YOUR GOAL — Extend the piece on employees whose religious beliefs clash with their work duties, picking up right after its final sentence.

DOCUMENT TEXT —
**********

In furtherance of the question of the possible conflict between religious and work obligations, which we looked at last week, I have been asked to clarify what should happen in relation to the principles and practices of good industrial relations if and when grievances arise when an employee starts off in a job belonging to one religion and then, due to genuine conviction, switches to another with different demands which may conflict with work obligations.
The conflict may also arise when an employee’s job content changes.
I once had a case where a young man, an excellent marketing professional working in a very lucrative position, was told, to his consternation, that the company he worked for, up till that time dealing with gourmet food items, was adding a line of fine wines to their merchandise.
He was a devout Muslim, and selling alcohol was contrary to his beliefs. At first he tried to get around it by asking his general manager to remove the alcohol portfolio from his responsibilities, but as he was the marketing manager overall, it was unarguably within his duties.
Inevitably he had to choose between his job and his religious beliefs, and his religious beliefs won.
Fortunately, his reputation was so high in the marketing community that within six months he was offered another (and even more lucrative) position in a company dealing with several non-alcoholic lines of consumer goods, where he thrived.

**********

EXERCISE DATA —
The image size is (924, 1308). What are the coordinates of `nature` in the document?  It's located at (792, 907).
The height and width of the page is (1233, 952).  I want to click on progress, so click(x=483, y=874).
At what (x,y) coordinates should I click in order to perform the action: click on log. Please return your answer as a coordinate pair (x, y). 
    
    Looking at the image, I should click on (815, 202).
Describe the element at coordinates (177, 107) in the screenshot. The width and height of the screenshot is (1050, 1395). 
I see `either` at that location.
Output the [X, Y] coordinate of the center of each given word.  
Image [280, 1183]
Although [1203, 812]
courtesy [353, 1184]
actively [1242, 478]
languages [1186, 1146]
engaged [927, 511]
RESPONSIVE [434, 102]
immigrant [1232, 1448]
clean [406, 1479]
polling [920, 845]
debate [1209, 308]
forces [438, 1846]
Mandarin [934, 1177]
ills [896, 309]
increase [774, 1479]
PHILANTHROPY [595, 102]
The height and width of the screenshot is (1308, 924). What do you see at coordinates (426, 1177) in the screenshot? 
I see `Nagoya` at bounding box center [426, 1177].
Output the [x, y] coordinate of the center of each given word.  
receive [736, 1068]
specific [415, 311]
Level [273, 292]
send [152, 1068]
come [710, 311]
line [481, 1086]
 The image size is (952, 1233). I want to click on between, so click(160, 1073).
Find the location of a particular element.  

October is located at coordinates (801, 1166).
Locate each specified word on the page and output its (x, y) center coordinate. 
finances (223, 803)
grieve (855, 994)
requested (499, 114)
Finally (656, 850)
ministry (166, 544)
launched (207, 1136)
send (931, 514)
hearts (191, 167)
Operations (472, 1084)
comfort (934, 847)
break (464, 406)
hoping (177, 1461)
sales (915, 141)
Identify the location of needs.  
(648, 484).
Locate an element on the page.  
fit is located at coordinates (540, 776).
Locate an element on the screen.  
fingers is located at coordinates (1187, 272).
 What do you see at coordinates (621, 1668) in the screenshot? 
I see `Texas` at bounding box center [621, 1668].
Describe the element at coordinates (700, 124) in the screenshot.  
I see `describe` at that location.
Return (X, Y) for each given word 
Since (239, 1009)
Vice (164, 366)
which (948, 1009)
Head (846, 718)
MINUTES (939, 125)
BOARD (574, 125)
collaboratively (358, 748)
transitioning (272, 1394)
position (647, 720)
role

**********

TASK RESULT —
Sometimes the conflict arises the opposite way, when someone becomes a member of the Seventh-day Adventist, the Jewish or Muslim faiths with worship attendances at jumah, or church or temple, as it may be, on Friday and the job also requires work on, or regular shift responsibilities that must be done, on those days.
What can you do? As we all know, sections four and five of the Constitution guarantee freedom of religion. But it does not guarantee everyone a job. You do have freedom of choice.
The question comes up more often than you would think, and can cause genuine anguish and conflict for people of faith.
Sometimes this can be solved by switching to another job within the same organisation, if there is one, or offering to work “make-up time” on Sundays if that is possible. Mostly, it isn’t and it is back to a matter of choice.
But “blacking” as a group, which is refusing to provide a service or fulfil a responsibility as a weapon in order to force another person, or group, to agree to terms or conditions that you want them to agree to – this becomes what our Industrial Relations Act refers to as a “a sympathy strike” or a “secondary boycott.”
An example would be when the leadership of the group you belong to orders the group not to patronise certain stores or buy certain products to force their will upon the targeted “other” to support someone else’s problem. In the instance just cited, it would be to force the marketing company not to sell alcohol in support of the young man’s beliefs.
That is illegal industrial action according to section two of the act. (Please note that does not apply to government orders about what you can sell or not sell to drink...pandemic or no pandemic). We all know that it happened during the epidemic election when racial slurs made by senior employees of certain organisations were exposed.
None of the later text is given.